In May 2009, the appellants sued the Diocese of Steubenville for negligence related to physical and sexual abuse they allegedly suffered between 1966 and 1967 by two priests under the Diocese's supervision. The complaint alleged that the events produced traumatic amnesia that blocked the appellants' memory of the abuse until May 2009.

The Diocese moved for summary judgment claiming the four year statute of limitations barred the action. The appellants argued that the action was timely under the delayed discovery doctrine as applied in Hearndon v. Graham, 767 So. 2d 1179 (Fla. 2000). In Hearndon, the Florida Supreme Court had allowed an action to stand under the specific facts of that case, which involved an intentional tort claim against a child's stepfather for sexual abuse suffered by the child.

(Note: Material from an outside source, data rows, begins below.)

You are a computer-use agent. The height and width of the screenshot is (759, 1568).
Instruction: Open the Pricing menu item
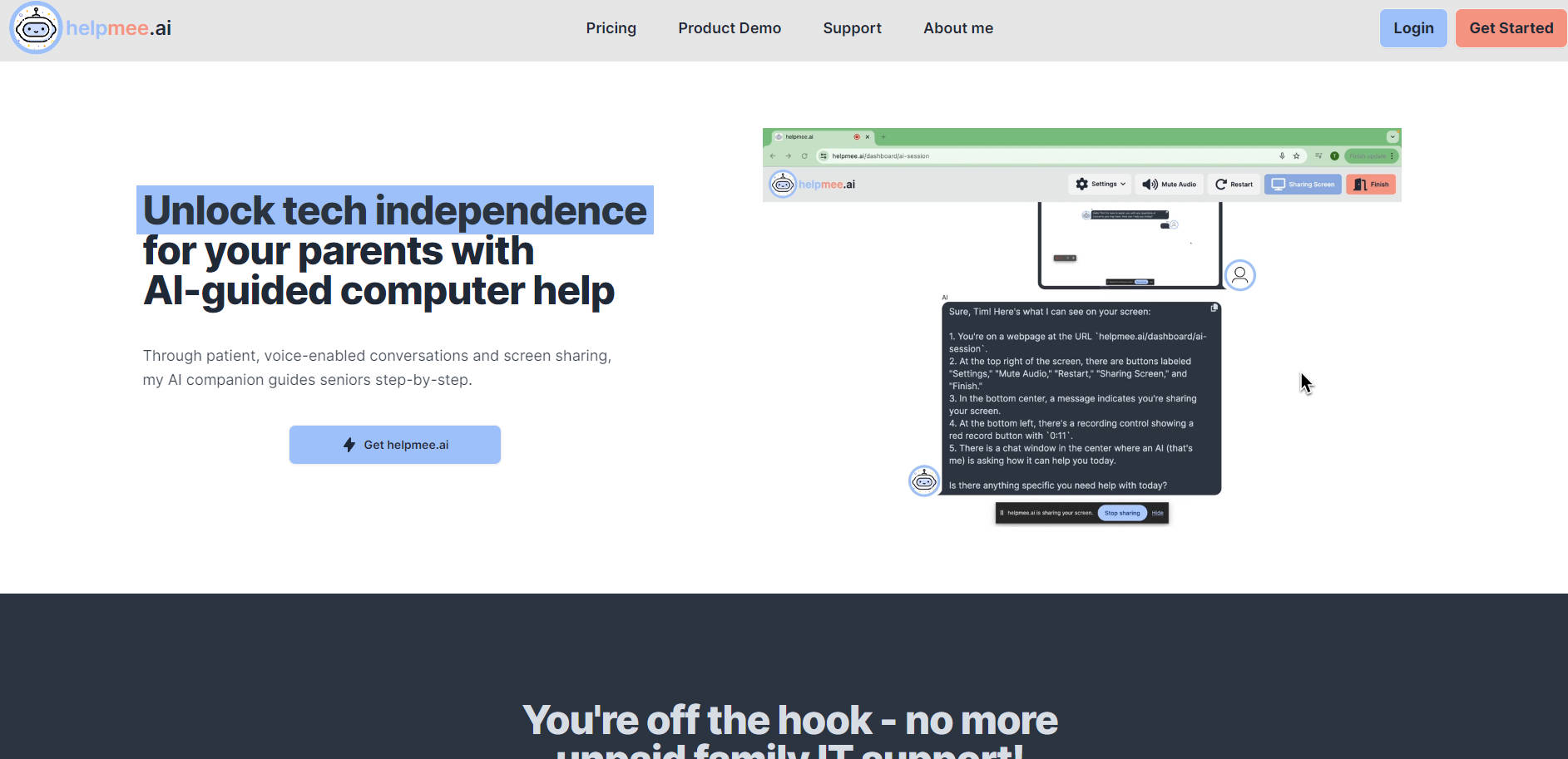click(x=611, y=28)
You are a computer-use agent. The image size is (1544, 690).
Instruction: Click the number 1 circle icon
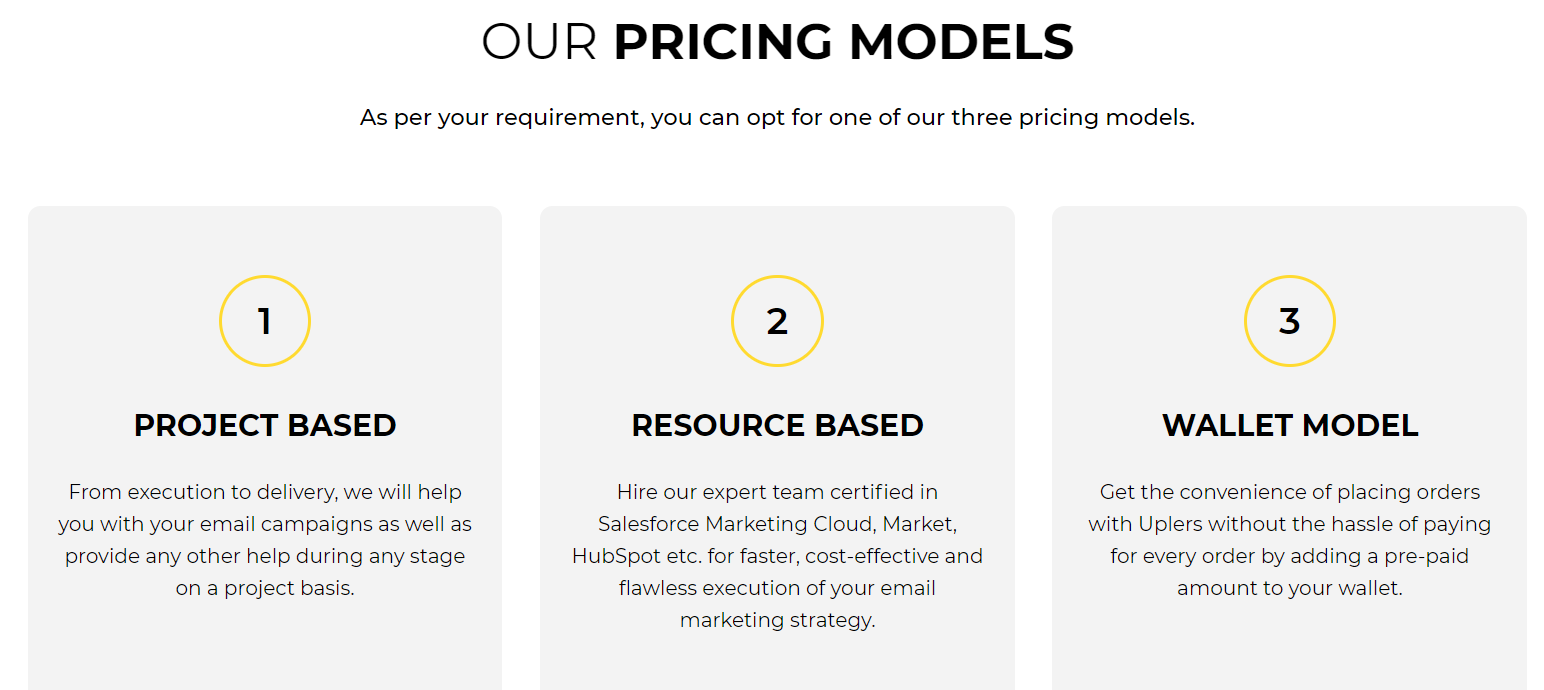click(265, 321)
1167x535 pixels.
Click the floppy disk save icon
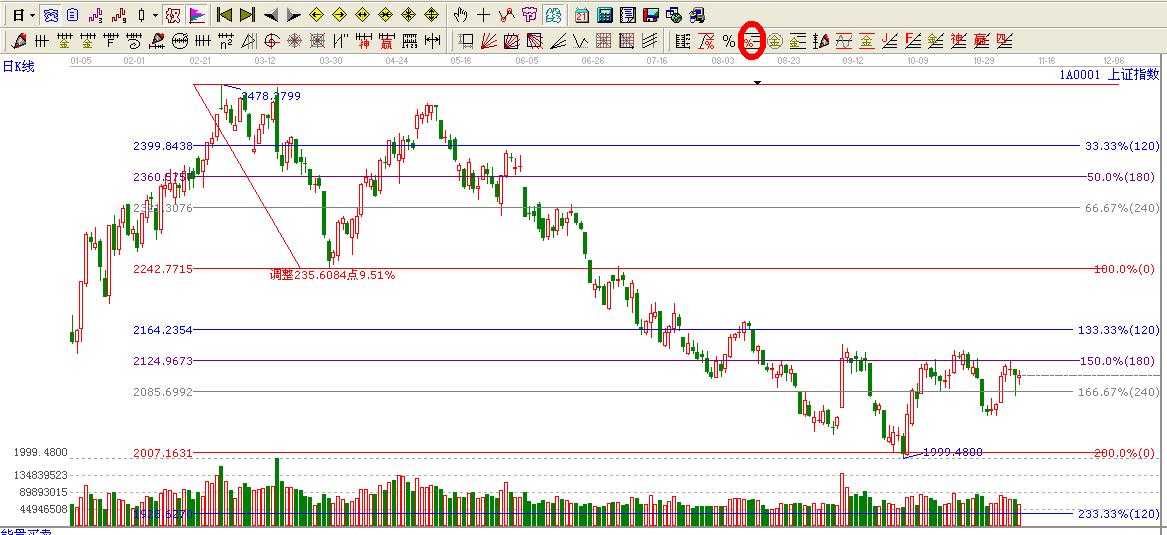pos(650,15)
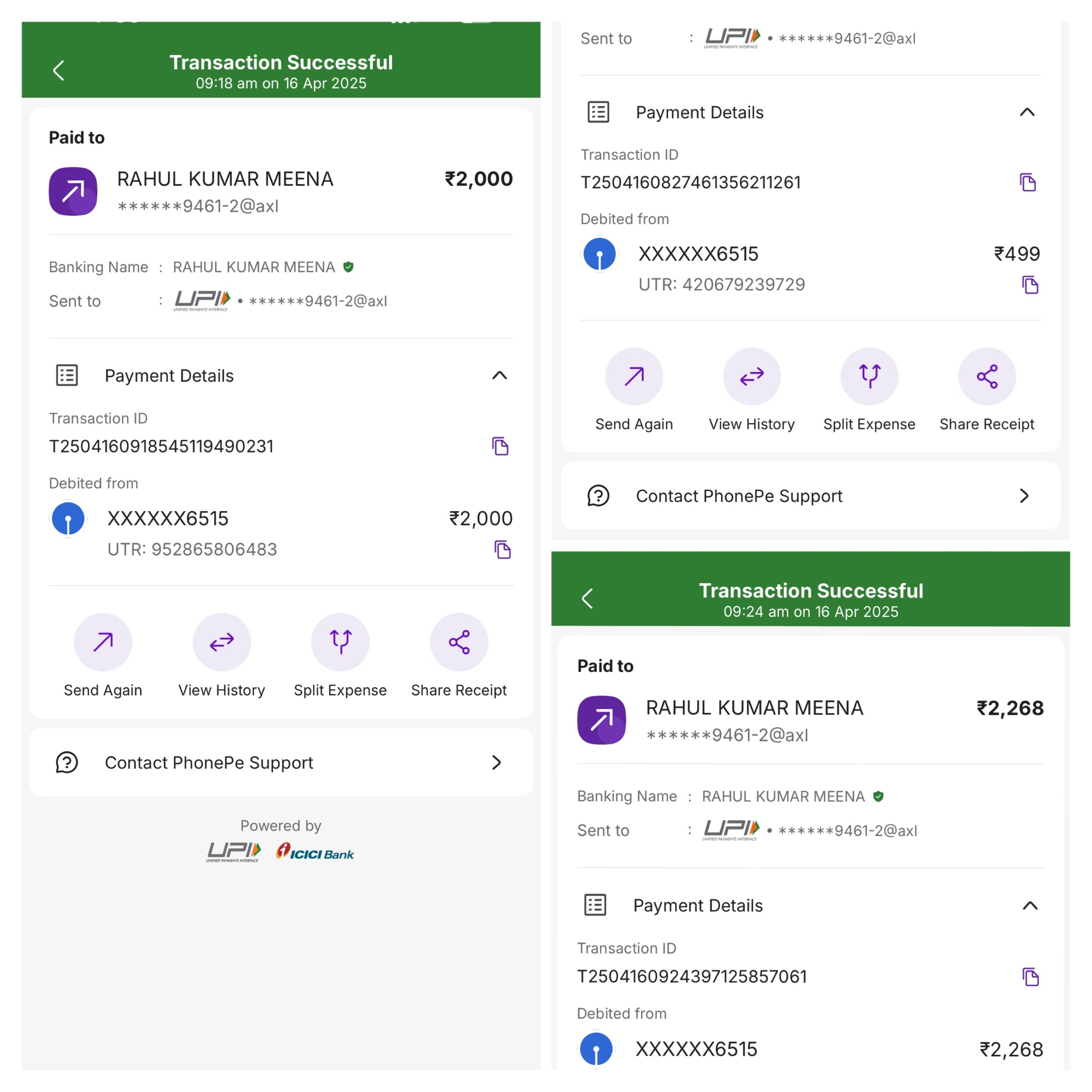Screen dimensions: 1092x1092
Task: Collapse Payment Details in ₹2,000 receipt
Action: point(500,376)
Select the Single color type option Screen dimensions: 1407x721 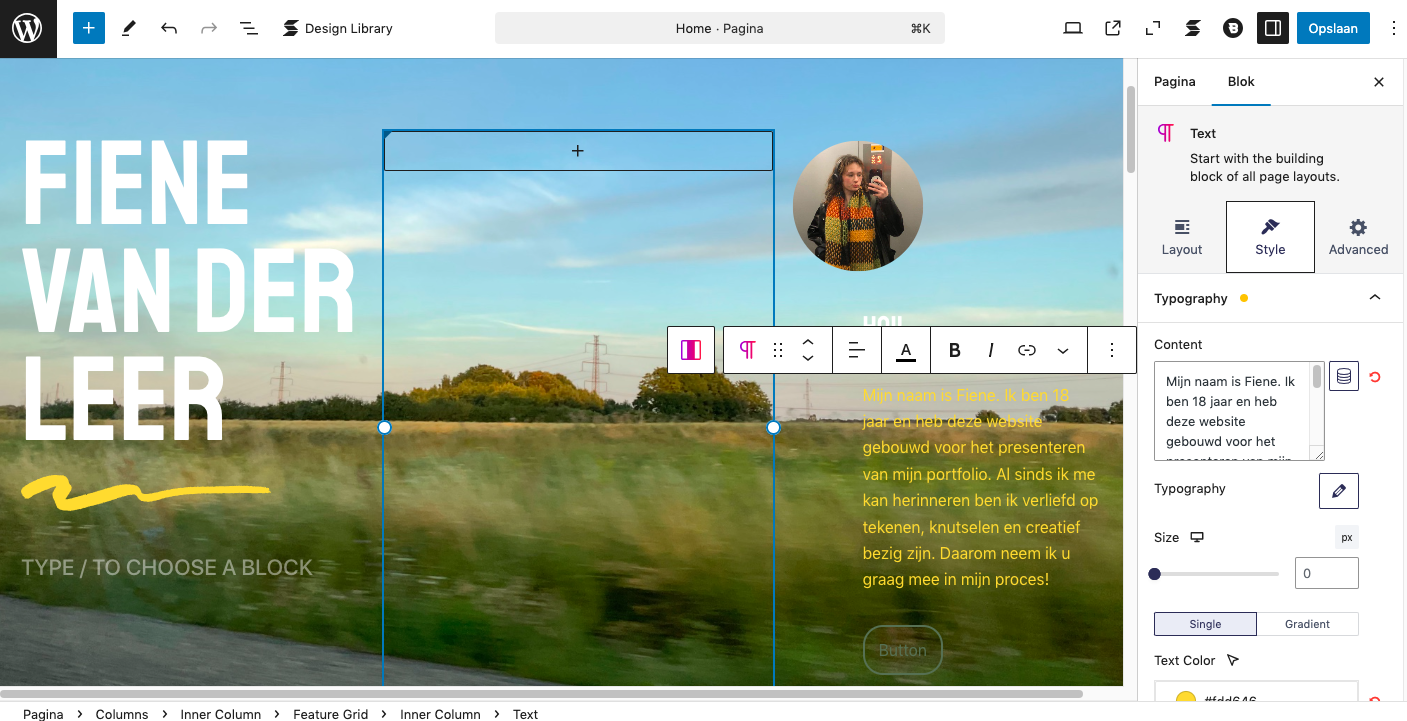point(1205,624)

In the instant case, the trial court granted the Diocese's motion for summary judgment. The 3d DCA affirmed, holding that the delayed discovery doctrine did not apply in that there was no allegation of intentional action. It ruled that the Florida Supreme Court intended to limit Hearndon to intentional tort actions against the perpetrator of childhood sexual abuse.

 

 

This summary was prepared by David Kuhn of our firm.


David Kuhn

 

 

38 Fla. L. Weekly D1902a

 

Torts -- Negligence -- Limitation of actions -- Delayed discovery doctrine -- Delayed discovery doctrine does not apply to a negligence action -- Trial court properly found that delayed discovery doctrine did not apply to negligence action against Diocese related to sexual abuse by priests under Diocese's supervision and that action was barred by statute of limitations

JOHN CISKO, AS PERSONAL REPRESENTATIVE OF THE ESTATE OF FREDERICK ANTHONY CISKO, and JOHN DOE, Appellants, vs. DIOCESE OF STEUBENVILLE, Appellee. 3rd District. Case No. 3D12-1496. L.T. Case No. 09-35639. Opinion filed September 4, 2013. An Appeal from the Circuit Court for Miami-Dade County, Lester Langer, Judge. Counsel: Herman, Mermelstein & Horowitz and Jeff Herman, for appellants. Gaebe, Mullen, Antonelli & DiMatteo and Elaine D. Walter, Michael A. Mullen and Joseph M. Winsby, for appellee.

(Before SUAREZ, ROTHENBERG and SALTER, JJ.)

(SUAREZ, Judge.) John Cisko, as personal representative of the Estate of Frederick Anthony Cisko, and John Doe appeal the entry of final summary judgment based on the determination that the statute of limitations bars their negligence claim against the Diocese of Steubenville. We affirm.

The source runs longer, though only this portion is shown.